Graph Convolution over Pruned Dependency Trees Improves Relation Extraction (1809.10185v1)

Published 26 Sep 2018 in cs.CL

Abstract: Dependency trees help relation extraction models capture long-range relations between words. However, existing dependency-based models either neglect crucial information (e.g., negation) by pruning the dependency trees too aggressively, or are computationally inefficient because it is difficult to parallelize over different tree structures. We propose an extension of graph convolutional networks that is tailored for relation extraction, which pools information over arbitrary dependency structures efficiently in parallel. To incorporate relevant information while maximally removing irrelevant content, we further apply a novel pruning strategy to the input trees by keeping words immediately around the shortest path between the two entities among which a relation might hold. The resulting model achieves state-of-the-art performance on the large-scale TACRED dataset, outperforming existing sequence and dependency-based neural models. We also show through detailed analysis that this model has complementary strengths to sequence models, and combining them further improves the state of the art.

View on arXiv

Authors (3)

Yuhao Zhang (107 papers)
Peng Qi (56 papers)
Christopher D. Manning (169 papers)

Citations (702)

View on Semantic Scholar

Summary

Graph Convolution over Pruned Dependency Trees Improves Relation Extraction

The paper "Graph Convolution over Pruned Dependency Trees Improves Relation Extraction" by Yuhao Zhang, Peng Qi, and Christopher D. Manning examines the application of graph convolutional networks (GCNs) to the task of relation extraction (RE). The authors propose a novel model that leverages syntactic dependency trees to efficiently capture and process long-range word dependencies, ultimately yielding state-of-the-art results on benchmark datasets.

Overview

Relation extraction involves determining whether a specific relation exists between two identified entities within a sentence. Dependency trees provide a valuable mechanism for encapsulating syntactic dependencies that traditional sequence-based models may overlook. However, previous dependency-based models struggled either by pruning too aggressively, thus losing crucial contextual information, or by incurring excessive computational costs due to difficulty in parallelizing across tree structures.

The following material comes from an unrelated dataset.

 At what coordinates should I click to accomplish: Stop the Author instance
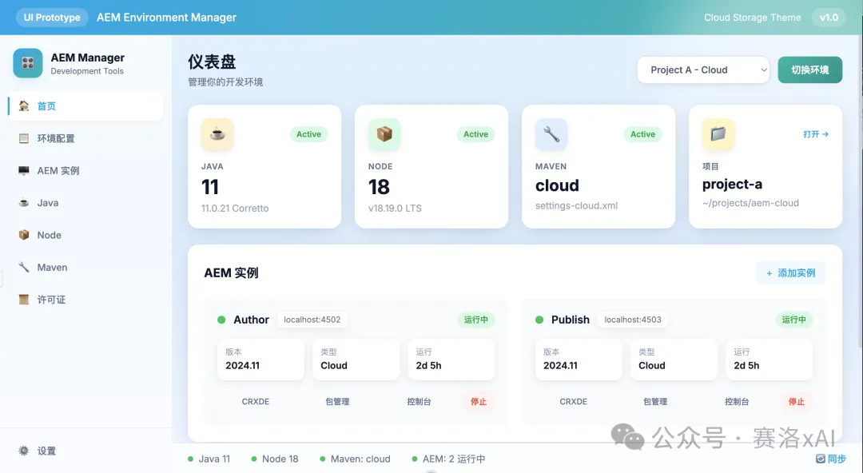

The primary contributions of this paper are twofold:

GCNs Tailored for Relation Extraction: The authors extend GCNs to handle arbitrary dependency structures in a manner that supports efficient parallel processing.
Path-Centric Pruning Strategy: A novel pruning technique that retains relevant contextual words close to the shortest path between entities, thus balancing information retention with noise reduction.

Model Architecture

Graph Convolutional Networks over Dependency Trees

The core innovation lies in adapting GCNs to operate over dependency trees. Each tree is converted into an adjacency matrix, which the GCN uses to aggregate and propagate information through graph nodes representing tokens. The GCN layers are designed to accommodate self-loops and normalized activations to mitigate issues related to node degree variability, ensuring consistent node representation magnitudes.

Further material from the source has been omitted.